* PROBLEM STATEMENT *
The answer must consist of every line in the records that contains the word "Given".

--- DATA SECTION Enclosed Below ---

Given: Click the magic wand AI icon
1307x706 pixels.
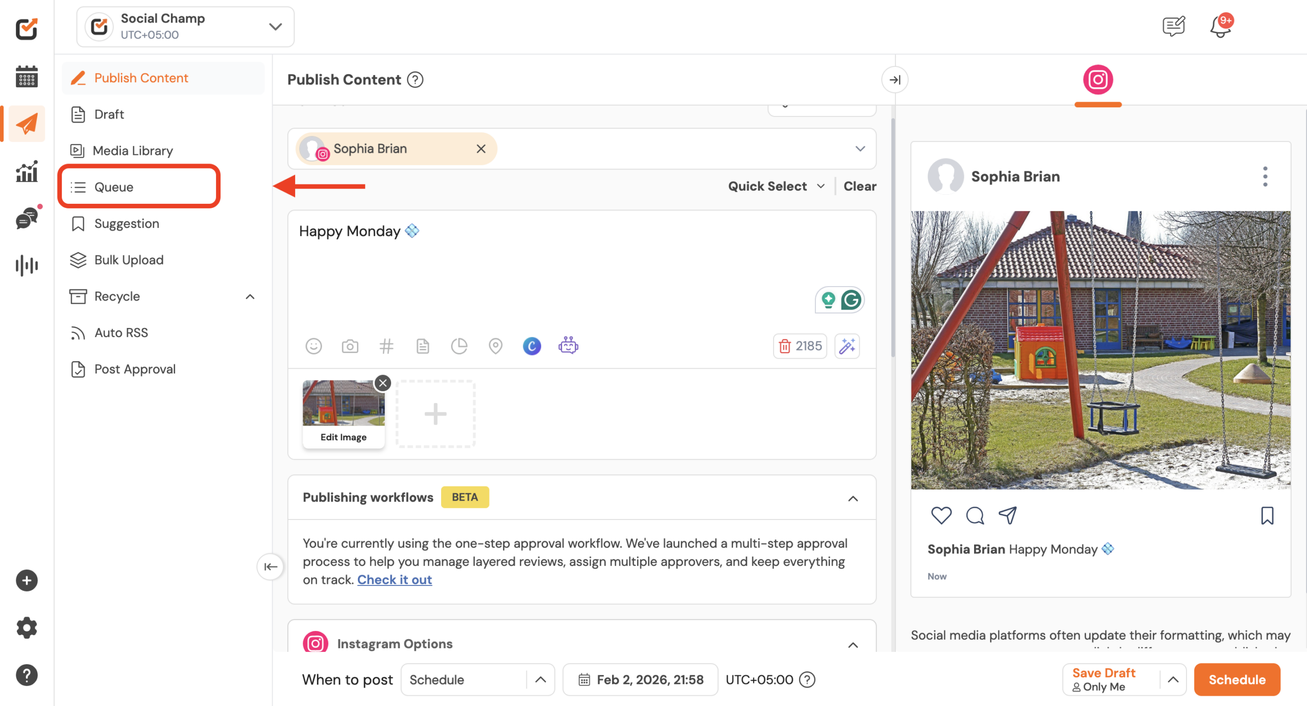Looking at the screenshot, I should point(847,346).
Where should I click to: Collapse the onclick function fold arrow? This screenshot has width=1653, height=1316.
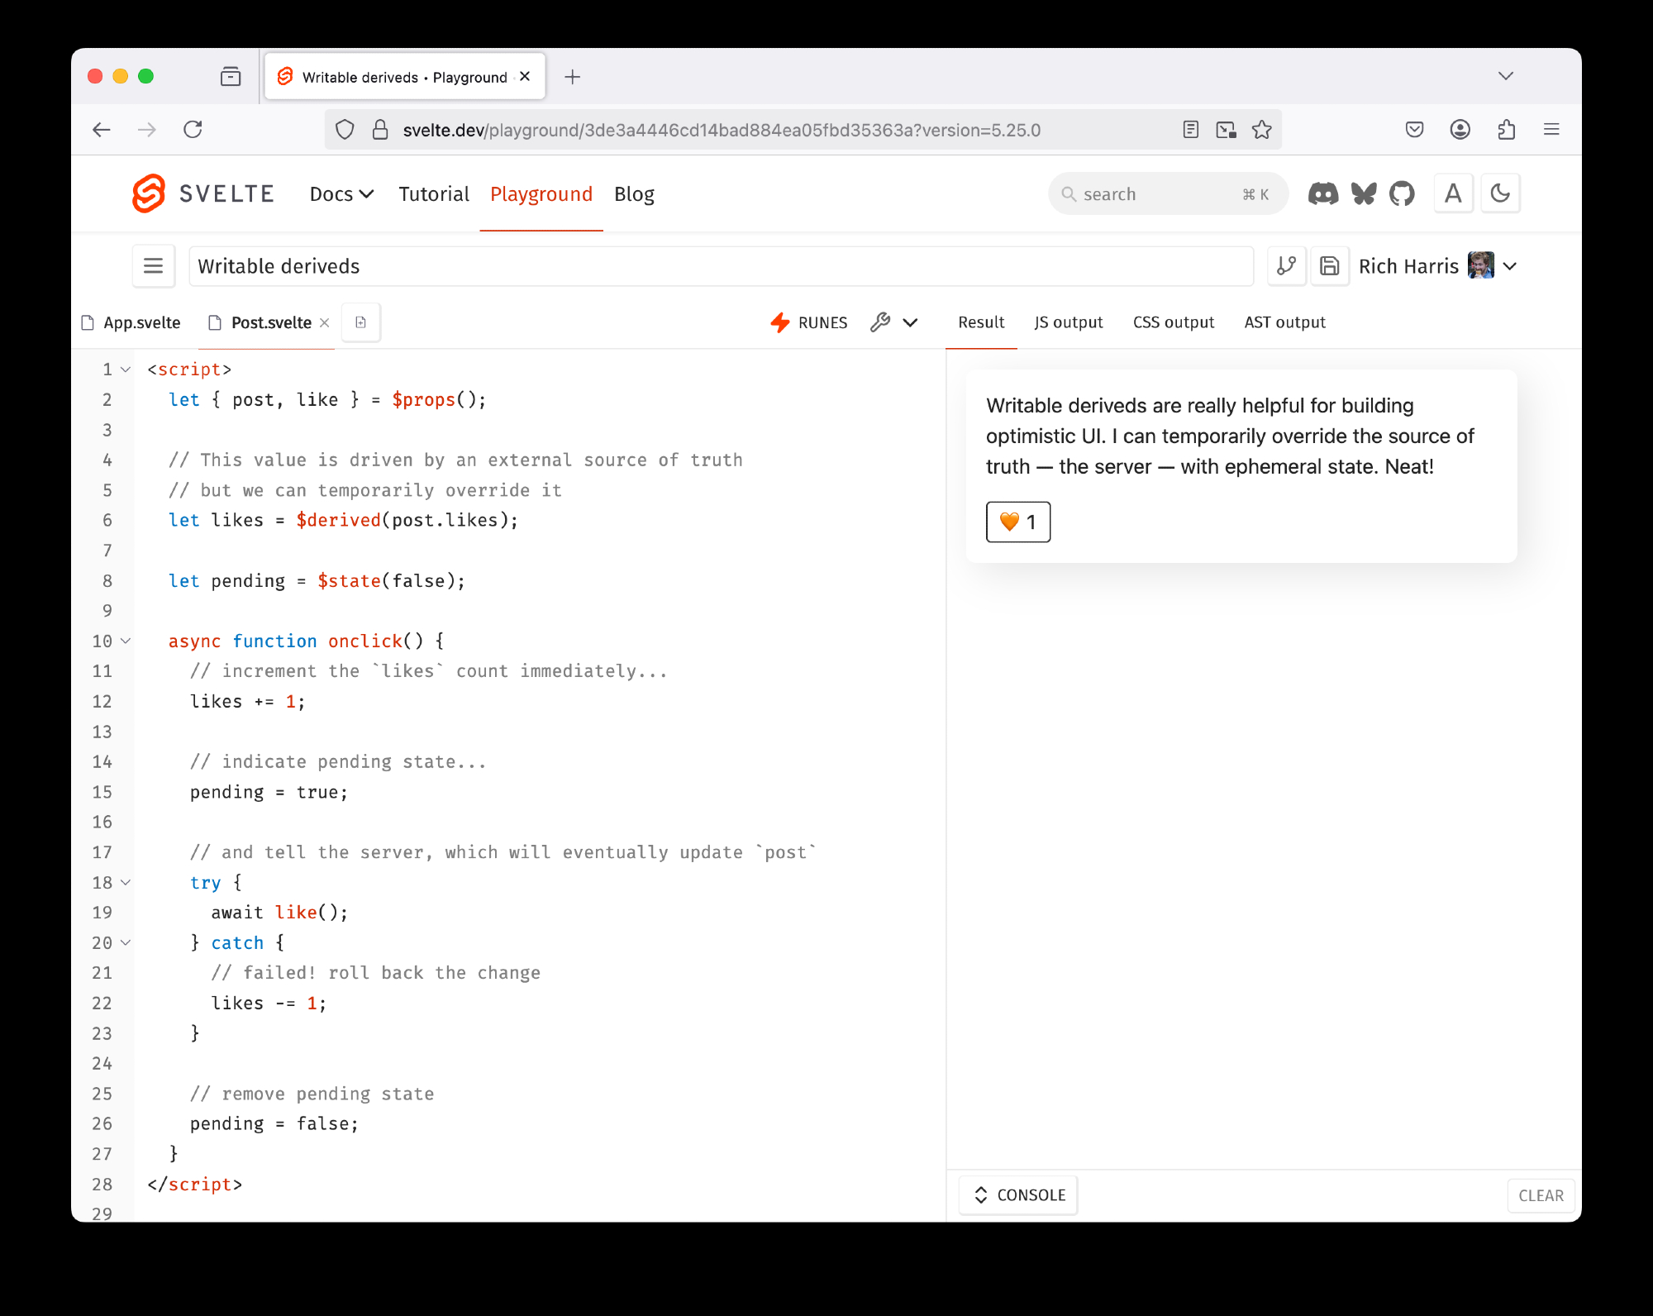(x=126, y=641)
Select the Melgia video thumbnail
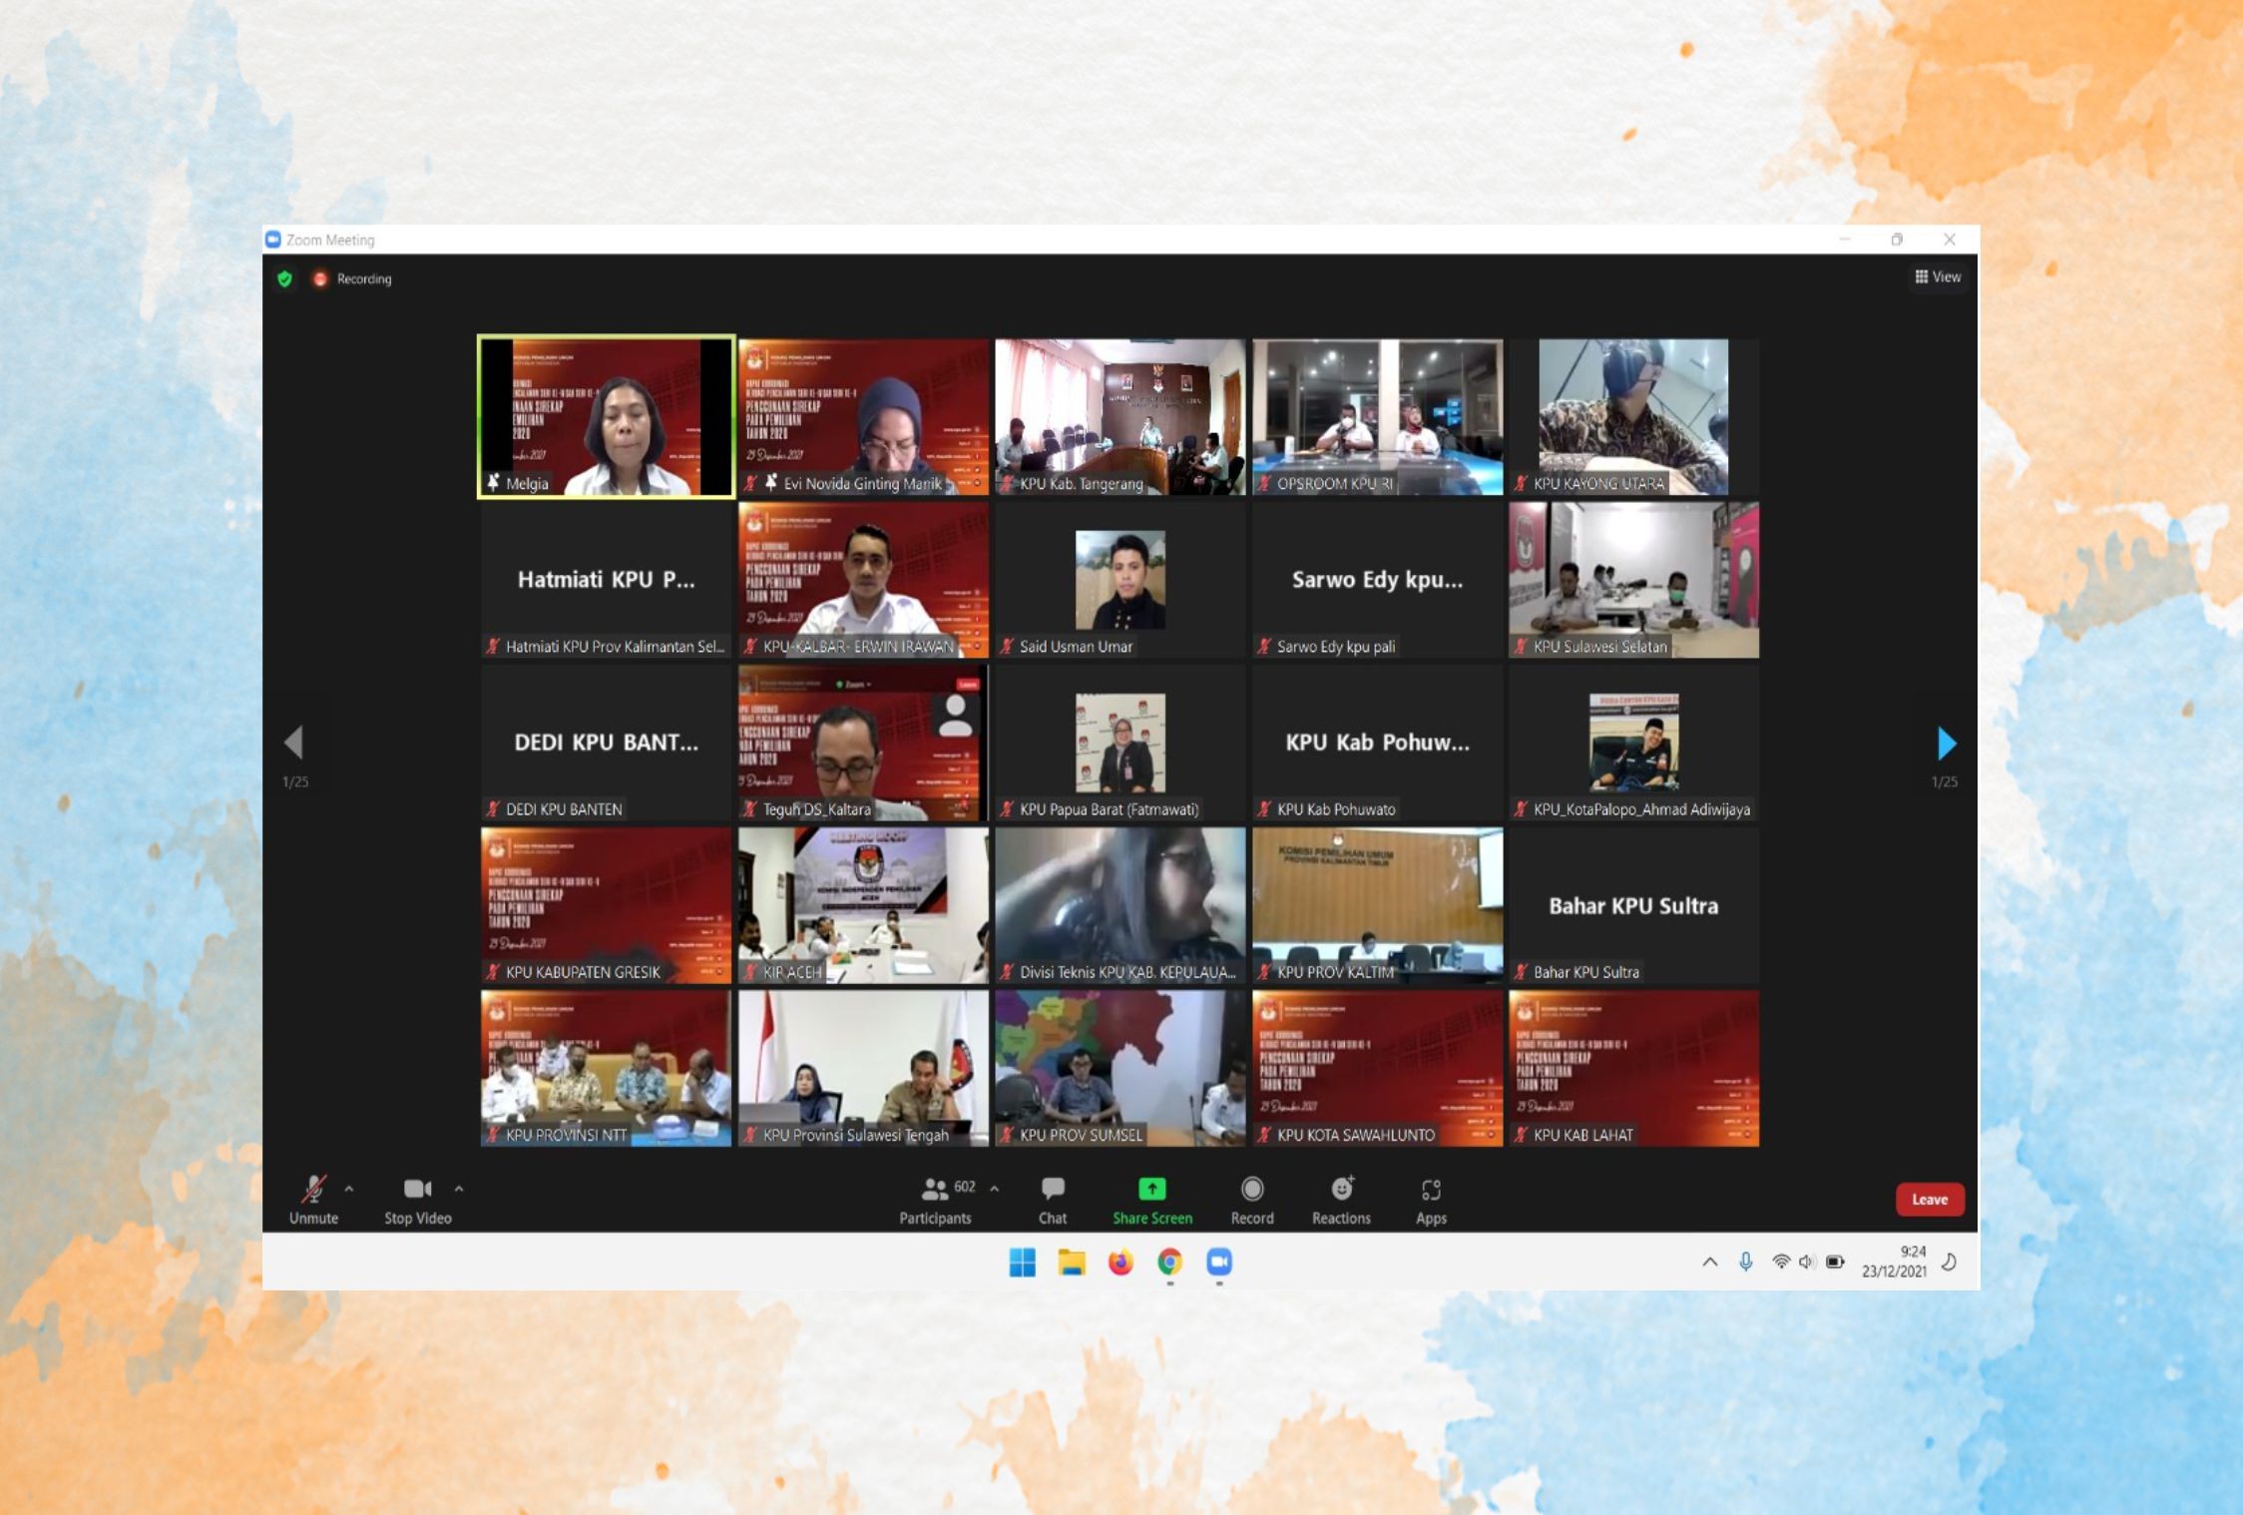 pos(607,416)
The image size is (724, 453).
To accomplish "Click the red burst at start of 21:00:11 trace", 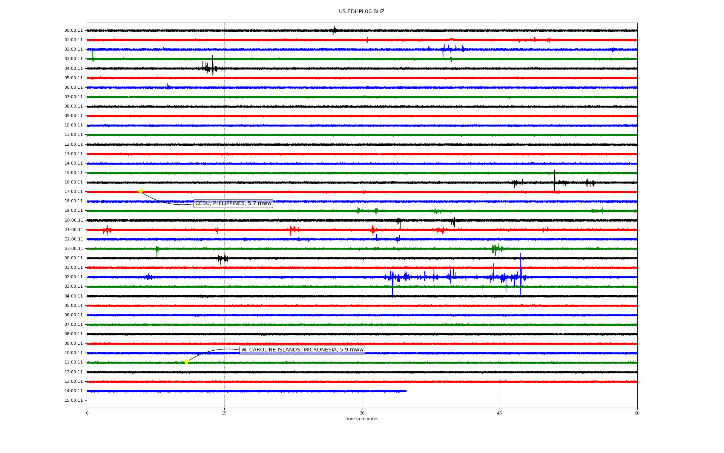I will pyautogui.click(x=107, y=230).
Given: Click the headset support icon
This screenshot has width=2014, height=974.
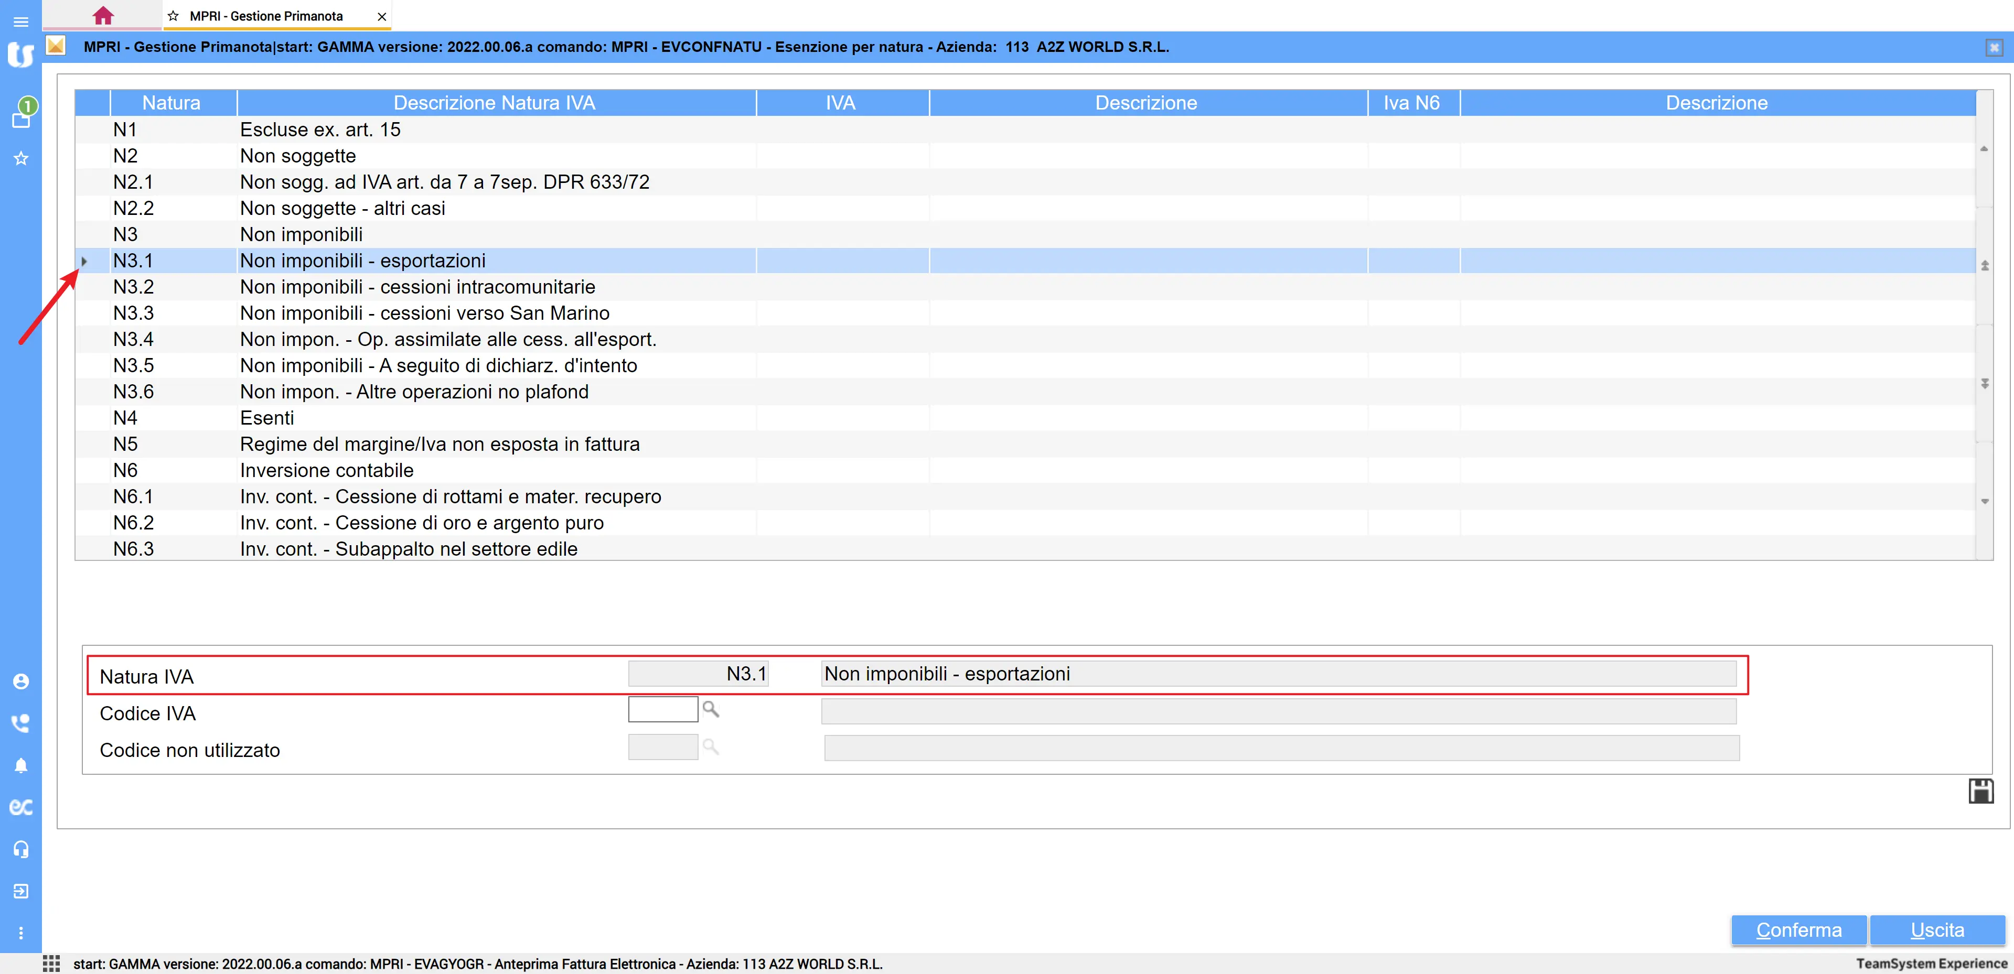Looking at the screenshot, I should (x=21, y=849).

--- End of Enclosed DATA SECTION ---

* EXERCISE OUTPUT *
Given: Click the magic wand AI icon
Given: Click the headset support icon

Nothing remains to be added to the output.